**Data supplied:**
.....
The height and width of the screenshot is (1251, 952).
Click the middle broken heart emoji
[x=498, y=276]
.....
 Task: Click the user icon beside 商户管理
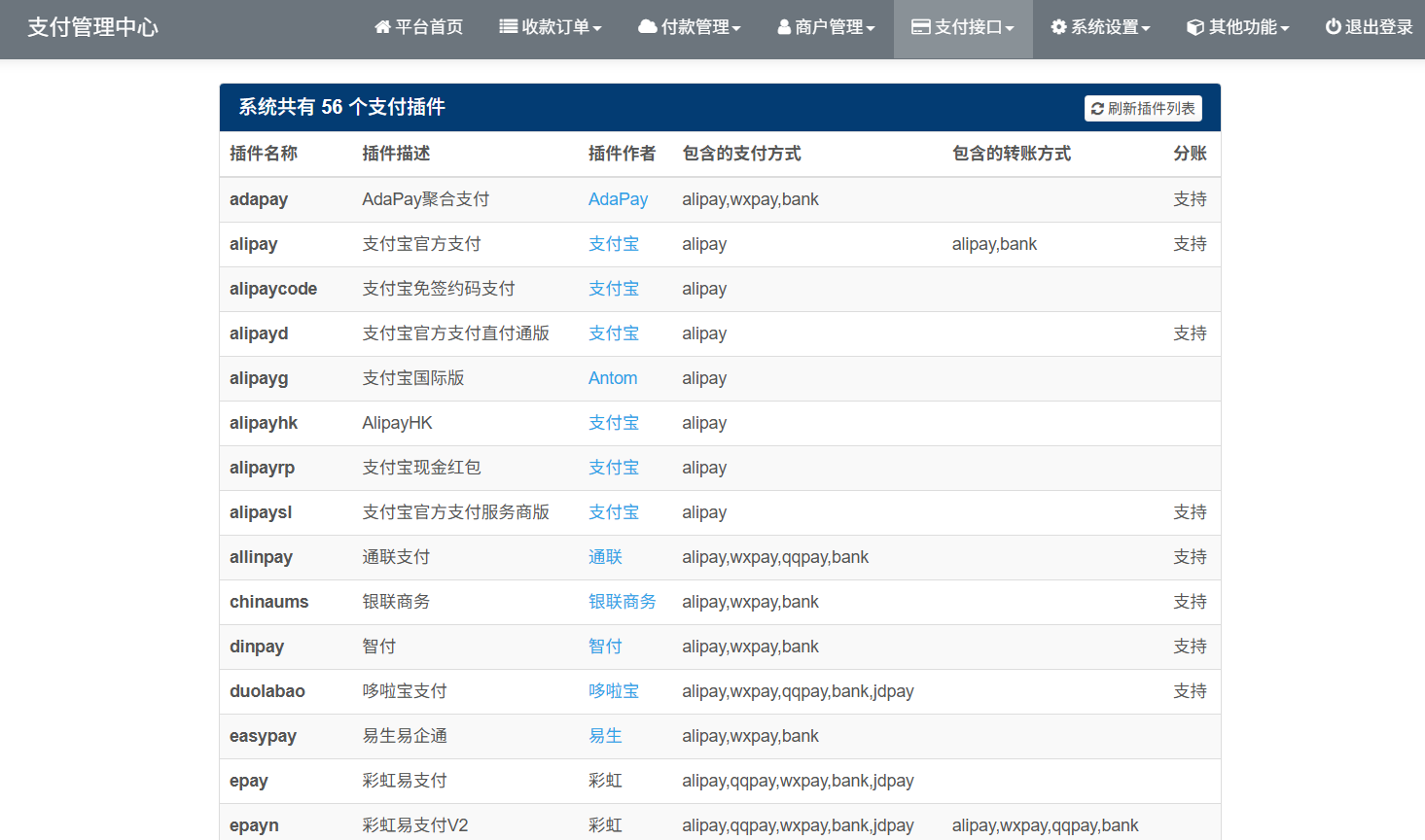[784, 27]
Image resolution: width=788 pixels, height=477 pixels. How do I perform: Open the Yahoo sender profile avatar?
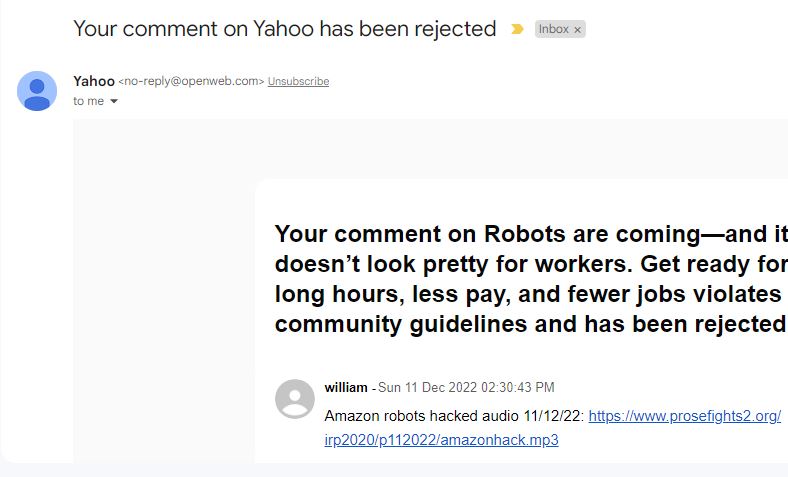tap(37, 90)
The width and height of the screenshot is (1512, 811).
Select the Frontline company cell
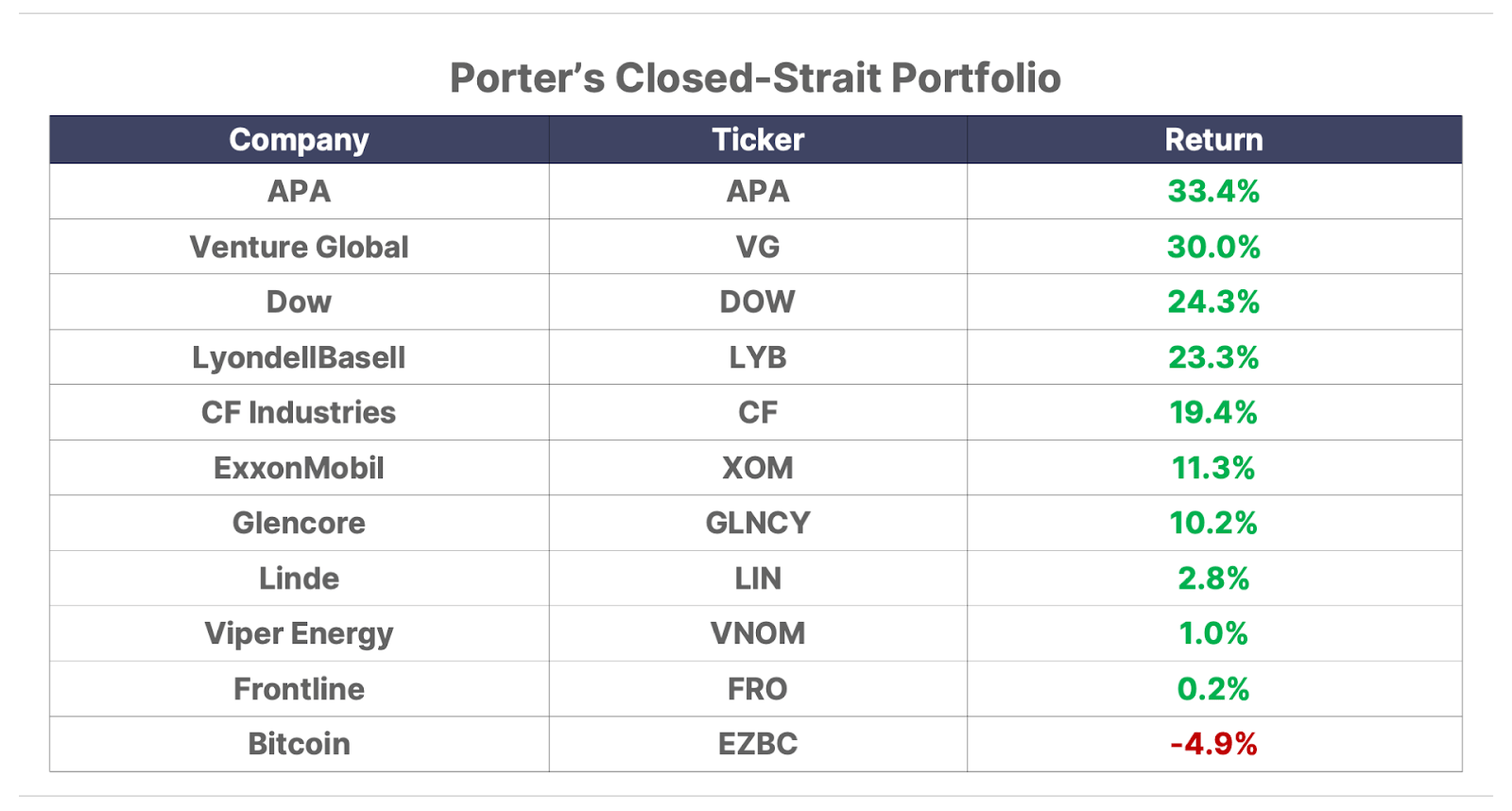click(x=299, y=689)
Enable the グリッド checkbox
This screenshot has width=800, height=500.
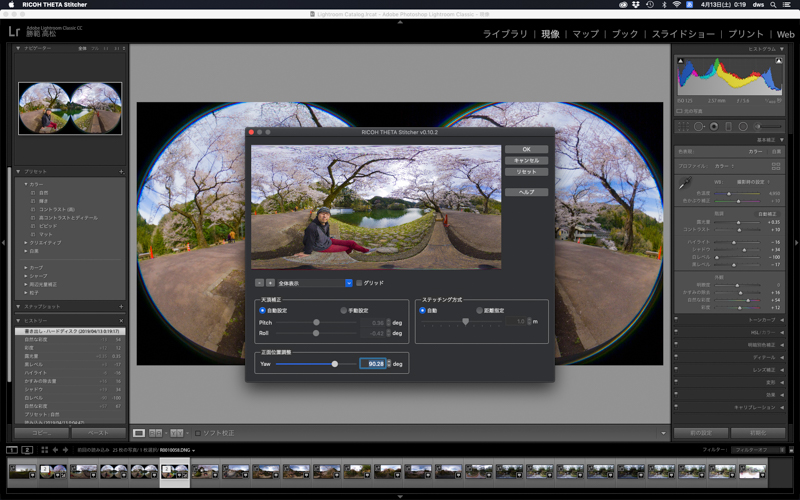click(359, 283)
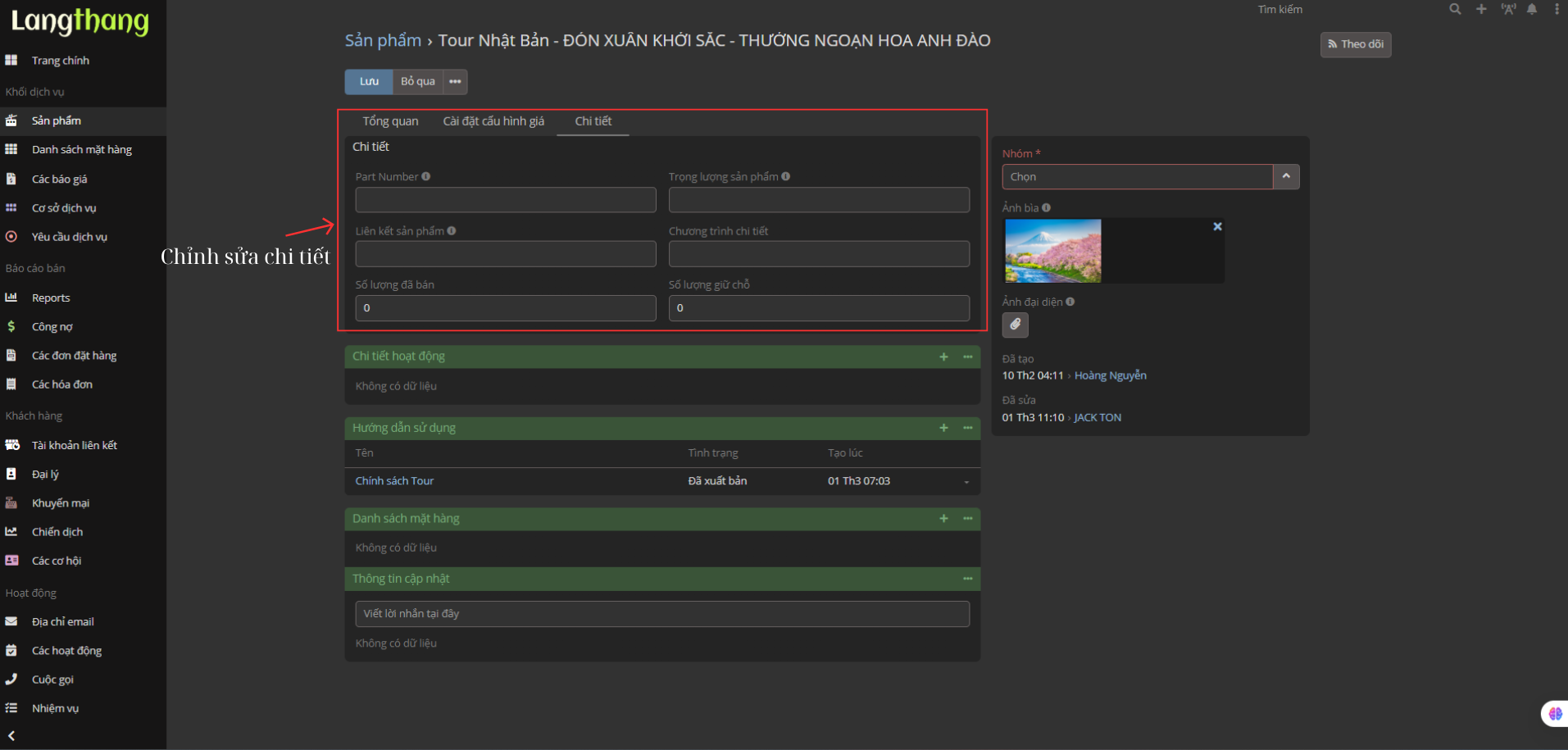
.....
**Assignment:**
Write out the lines above from the one with "Task: Click the user icon beside 商户管理" through the one with "Enable the グリッド checkbox", ends included, exactly; no picture goes in.

**Solution for this problem:**
 Task: Click the user icon beside 商户管理
[784, 27]
Image resolution: width=788 pixels, height=477 pixels. How do I perform: Open the Yahoo sender profile avatar?
tap(37, 90)
The width and height of the screenshot is (1512, 811).
Select the Frontline company cell
click(x=299, y=689)
Enable the グリッド checkbox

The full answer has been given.